- Page extract -
▶

Buzz and Gertrude posed for acquittal photos for the Associated Press. The accused wore suit, tie, and artfully folded handkerchief; Mother was decked out in hat, brooch, and spectacles, looking very much like a doting grandmother. The grueling hours between court and set weighed heavily on Buzz. Stage Struck was shooting on an inflexible schedule when the superfluous third trial was under way. A Dick Powell sequence wrapping at 2:00 a.m. was followed by a look-your-best appearance in front of judge and jury at 9:00 a.m. sharp. But Buzz looked at his oppressive schedule in a positive light: “I was lucky that I had so much work because it helped keep my mind off the accident. Even though I was found innocent, it was a shocking and terribly depressing thing to have been involved in the death of three people. I think it was the heavy work commitment that saved my sanity.”
The legal expense, the pages of billing minutiae to the quarter hour, came due on the heels of Buzz’s $95,000 settlement. Giesler’s fees amounted to almost six figures—worth every penny to keep Buzz from losing his sanity and facing hard time for murder.

◀

- Data segment -
▶

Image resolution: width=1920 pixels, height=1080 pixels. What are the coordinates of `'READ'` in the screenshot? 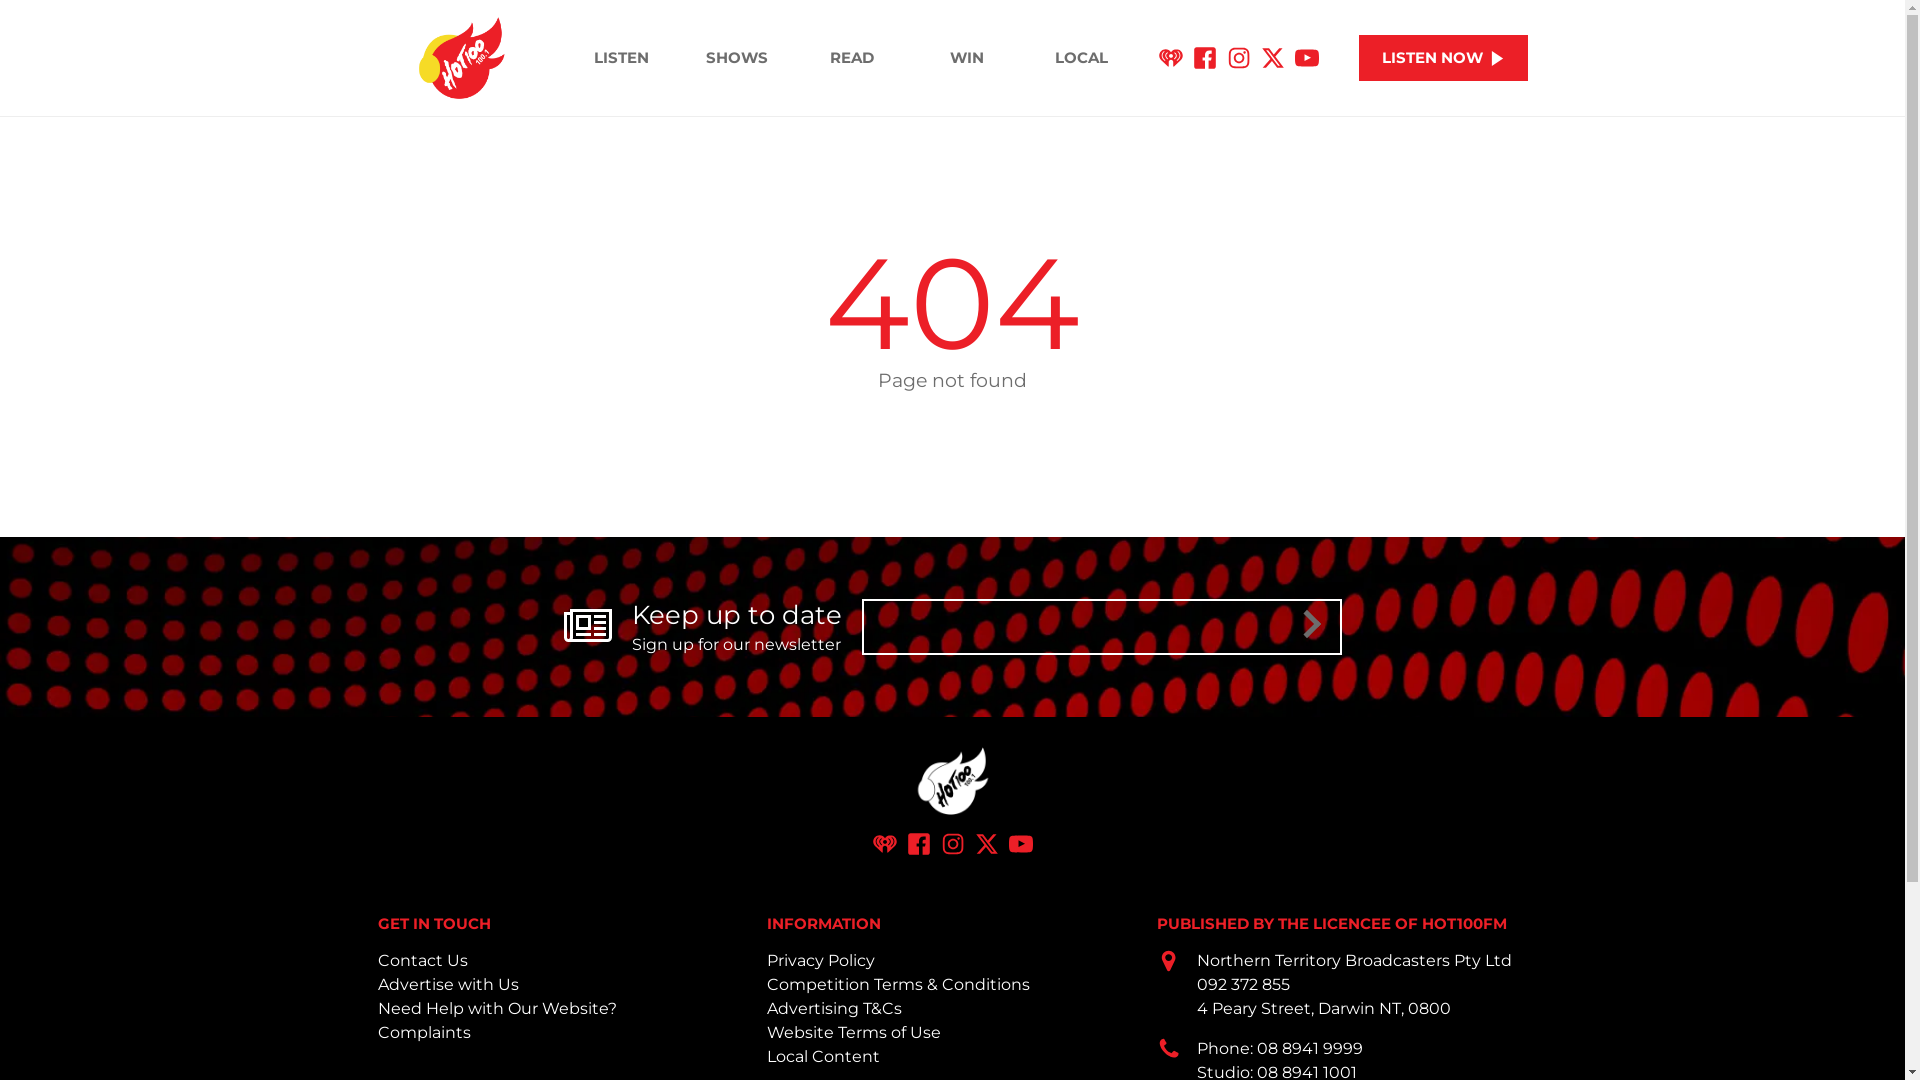 It's located at (851, 56). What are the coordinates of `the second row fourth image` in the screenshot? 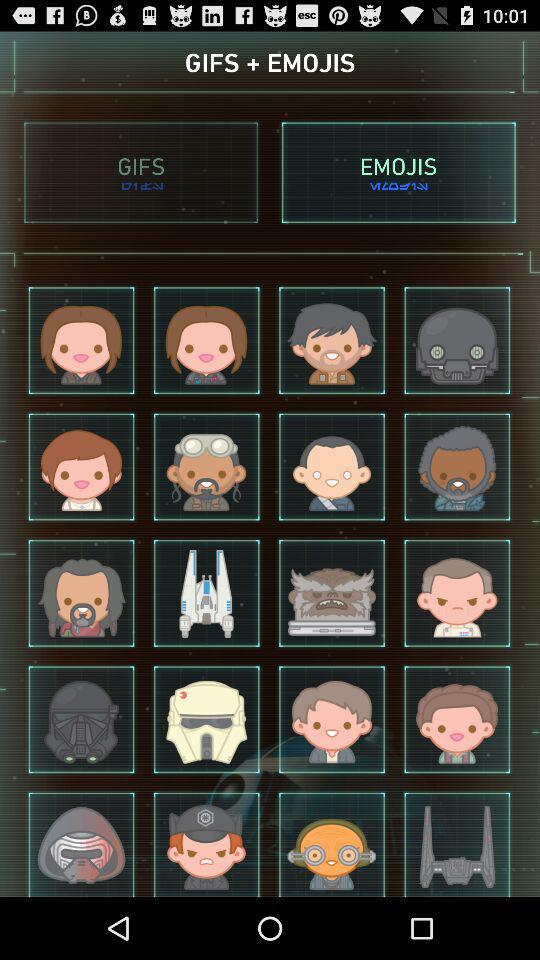 It's located at (457, 467).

◀

- Written tasks -
• a. In the passage on Buzz's trial, what items do Buzz and Gertrude wear in the acquittal photos?
• b. Can you continue the passage on Buzz's trial from where it stops?
The listing comes from a different source than the passage on Buzz's trial.

- Written answers -
• a.
- Suit
- Tie
- Folded handkerchief
- Hat
- Brooch
- Spectacles

• b.
No one snapped pictures or took statements of the victims and their relatives. The cash settlements may have come with restrictions against on-the-record comments. To learn their feelings about Berkeley’s final verdict would have been enlightening, if not profoundly saddening. Judge Burnell’s unusual ouster never attracted much attention, and he and the threatening voice that led to his reassignment disappeared from public consciousness. The identities of the caller and the one who hired him were never revealed.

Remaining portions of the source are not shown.